Août 2025 : les obligations pour les modèles d’IA générative
À partir du 2 août 2025, les obligations relatives aux modèles d’IA à usage général (GPAI) entreront en application. Cette catégorie concerne directement les grands modèles de langage comme ceux développés par des acteurs français tels que Mistral AI. Les obligations incluent :
- La documentation technique détaillée
- Le respect du droit d’auteur lors de l’entraînement des modèles
- La publication de résumés sur les données d’entraînement utilisées
- Des évaluations renforcées pour les modèles considérés comme systémiques (dépassant 10^25 FLOPs)
Août 2026 : les systèmes à haut risque (première vague)

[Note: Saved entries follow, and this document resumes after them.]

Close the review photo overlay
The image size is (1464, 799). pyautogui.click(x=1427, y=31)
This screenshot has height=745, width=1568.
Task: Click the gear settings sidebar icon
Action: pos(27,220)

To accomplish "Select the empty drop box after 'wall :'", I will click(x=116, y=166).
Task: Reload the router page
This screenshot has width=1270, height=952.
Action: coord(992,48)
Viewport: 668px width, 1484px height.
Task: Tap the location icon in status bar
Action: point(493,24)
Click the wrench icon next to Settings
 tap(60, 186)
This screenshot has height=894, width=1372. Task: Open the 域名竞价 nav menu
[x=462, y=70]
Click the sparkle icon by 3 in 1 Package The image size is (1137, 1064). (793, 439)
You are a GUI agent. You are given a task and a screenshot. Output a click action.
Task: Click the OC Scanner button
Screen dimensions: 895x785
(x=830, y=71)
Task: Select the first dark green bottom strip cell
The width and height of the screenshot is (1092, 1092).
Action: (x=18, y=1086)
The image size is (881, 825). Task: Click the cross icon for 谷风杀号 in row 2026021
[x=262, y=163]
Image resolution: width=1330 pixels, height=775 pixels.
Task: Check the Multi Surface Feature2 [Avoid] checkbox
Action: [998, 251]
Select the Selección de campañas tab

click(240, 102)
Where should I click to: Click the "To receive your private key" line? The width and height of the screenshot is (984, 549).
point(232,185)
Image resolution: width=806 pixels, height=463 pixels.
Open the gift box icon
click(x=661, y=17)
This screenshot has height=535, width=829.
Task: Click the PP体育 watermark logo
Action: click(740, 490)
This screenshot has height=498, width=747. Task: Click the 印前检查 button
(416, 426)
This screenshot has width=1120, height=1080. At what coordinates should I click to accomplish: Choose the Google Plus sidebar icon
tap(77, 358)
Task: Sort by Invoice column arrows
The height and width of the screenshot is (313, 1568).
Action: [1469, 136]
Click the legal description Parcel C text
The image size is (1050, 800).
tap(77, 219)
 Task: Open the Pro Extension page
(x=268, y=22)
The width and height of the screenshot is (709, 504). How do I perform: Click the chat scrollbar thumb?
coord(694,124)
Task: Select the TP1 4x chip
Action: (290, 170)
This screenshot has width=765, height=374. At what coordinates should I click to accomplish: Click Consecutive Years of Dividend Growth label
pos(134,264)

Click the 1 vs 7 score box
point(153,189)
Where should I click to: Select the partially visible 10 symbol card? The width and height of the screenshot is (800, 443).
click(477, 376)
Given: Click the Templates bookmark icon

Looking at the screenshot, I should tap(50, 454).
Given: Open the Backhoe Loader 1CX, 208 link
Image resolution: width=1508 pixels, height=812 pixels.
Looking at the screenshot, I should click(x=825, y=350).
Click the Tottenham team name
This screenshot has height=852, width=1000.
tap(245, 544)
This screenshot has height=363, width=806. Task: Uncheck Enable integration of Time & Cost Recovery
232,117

Le 2 août 2026 marquera l’entrée en application des règles pour une grande partie des systèmes d’IA à haut risque, notamment ceux utilisés dans les infrastructures critiques, l’éducation, l’emploi et la gestion des services essentiels. Les entreprises concernées devront :
- Mettre en place des systèmes de gestion des risques
- Assurer la qualité et la gouvernance des données d’entraînement
- Garantir la transparence et la traçabilité des systèmes
- Prévoir une supervision humaine effective
- S’assurer de la robustesse, précision et cybersécurité de leurs solutions
Août 2027 : application complète et systèmes embarqués
La pleine application de l’IA Act interviendra le 2 août 2027. Cette dernière étape concernera notamment les systèmes d’IA intégrés dans des produits réglementés existants (dispositifs médicaux, véhicules autonomes, équipements de sécurité), qui bénéficient d’un délai supplémentaire en raison de leur complexité réglementaire.
La France face à l’IA Act : une position stratégique
La France occupe une place singulière dans ce paysage réglementaire. Avec des acteurs comme Mistral AI, valorisée à plus de 6 milliards d’euros, ou des laboratoires de recherche de renommée mondiale (INRIA, CEA List), l’Hexagone s’est imposé comme un hub européen de l’IA. Cette position impose des responsabilités particulières dans la mise en conformité avec l’IA Act.
La CNIL (Commission Nationale de l’Informatique et des Libertés) a d’ores et déjà annoncé son rôle actif dans la supervision de l’application du règlement en France, en coordination avec les futures autorités nationales compétentes qui seront désignées pour surveiller l’IA Act.
Les sanctions prévues par l’IA Act
Le non-respect de l’IA Act expose les entreprises à des amendes significatives, calquées sur le modèle du RGPD :
- 35 millions d’euros ou 7% du chiffre d’affaires mondial pour les violations liées aux pratiques interdites
- 15 millions d’euros ou 3% du chiffre d’affaires mondial pour le non-respect des obligations applicables aux systèmes à haut risque
- 7,5 millions d’euros ou 1,5% du chiffre d’affaires mondial pour la fourniture d’informations incorrectes aux autorités
Comment se préparer dès maintenant ?
Face à ces échéances, les entreprises françaises doivent agir sans tarder. Voici les premières étapes recommandées :
- Cartographier les systèmes d’IA utilisés ou développés en interne
- Évaluer le niveau de risque de chaque système selon la grille de l’IA Act
- Désigner un responsable IA chargé de piloter la mise en conformité
- Documenter les processus d’entraînement, de déploiement et de supervision des modèles
- Former les équipes aux nouvelles obligations réglementaires
- Suivre les lignes directrices publiées par le Bureau européen de l’IA (AI Office)
Conclusion : une opportunité autant qu’une contrainte
Si l’IA Act européen représente indéniablement un défi de mise en conformité pour les acteurs français, il constitue également une opportunité de différenciation sur la scène internationale. En adoptant un cadre éthique et transparent pour l’IA, la France et l’Europe peuvent s’imposer comme des références mondiales en matière d’IA de confiance. Le calendrier est ambitieux, mais les enjeux — économiques, sociaux et géopolitiques — le sont tout autant. Il est temps pour les entreprises françaises de s’emparer pleinement de ce sujet.
Sources : Journal officiel de l’Union européenne, Bureau européen de l’IA (AI Office), CNIL, Parlement européen.